Collected data entries

- Opening Delimiter -

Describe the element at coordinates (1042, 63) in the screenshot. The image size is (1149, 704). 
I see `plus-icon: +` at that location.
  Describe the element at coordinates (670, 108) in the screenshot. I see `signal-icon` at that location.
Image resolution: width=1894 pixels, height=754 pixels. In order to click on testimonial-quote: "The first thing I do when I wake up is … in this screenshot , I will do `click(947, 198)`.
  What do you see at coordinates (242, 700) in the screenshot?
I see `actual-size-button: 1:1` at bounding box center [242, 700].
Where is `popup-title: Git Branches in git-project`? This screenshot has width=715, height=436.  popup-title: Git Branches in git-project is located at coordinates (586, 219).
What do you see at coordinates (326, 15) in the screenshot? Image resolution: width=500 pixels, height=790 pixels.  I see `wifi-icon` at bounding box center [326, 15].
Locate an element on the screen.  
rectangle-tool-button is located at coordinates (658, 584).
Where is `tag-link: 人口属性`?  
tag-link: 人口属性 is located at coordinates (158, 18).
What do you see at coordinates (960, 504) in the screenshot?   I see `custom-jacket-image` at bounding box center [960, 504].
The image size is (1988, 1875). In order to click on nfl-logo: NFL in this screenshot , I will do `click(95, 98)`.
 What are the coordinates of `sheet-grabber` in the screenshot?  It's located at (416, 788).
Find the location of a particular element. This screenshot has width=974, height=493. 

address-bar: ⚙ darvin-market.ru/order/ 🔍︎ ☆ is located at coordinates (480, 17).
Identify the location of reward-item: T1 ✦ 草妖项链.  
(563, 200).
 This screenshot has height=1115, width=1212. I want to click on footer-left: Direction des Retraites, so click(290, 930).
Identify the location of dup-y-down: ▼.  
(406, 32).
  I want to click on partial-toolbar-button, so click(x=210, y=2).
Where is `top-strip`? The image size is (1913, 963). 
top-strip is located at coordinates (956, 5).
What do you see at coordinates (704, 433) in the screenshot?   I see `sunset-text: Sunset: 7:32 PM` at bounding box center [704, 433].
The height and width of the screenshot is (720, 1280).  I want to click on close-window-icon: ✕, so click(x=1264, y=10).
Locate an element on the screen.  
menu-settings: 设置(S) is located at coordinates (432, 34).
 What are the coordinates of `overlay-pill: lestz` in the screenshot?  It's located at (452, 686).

- Closing Delimiter -

Repeat, without any change, the lines of the entries above from the line that contains "at (416, 788)." up to and including the line that contains "top-strip is located at coordinates (956, 5).".

 What are the coordinates of `sheet-grabber` in the screenshot?  It's located at (416, 788).
Find the location of a particular element. This screenshot has width=974, height=493. 

address-bar: ⚙ darvin-market.ru/order/ 🔍︎ ☆ is located at coordinates (480, 17).
Identify the location of reward-item: T1 ✦ 草妖项链.  
(563, 200).
 This screenshot has height=1115, width=1212. I want to click on footer-left: Direction des Retraites, so click(290, 930).
Identify the location of dup-y-down: ▼.  
(406, 32).
  I want to click on partial-toolbar-button, so click(x=210, y=2).
Where is `top-strip`? The image size is (1913, 963). 
top-strip is located at coordinates (956, 5).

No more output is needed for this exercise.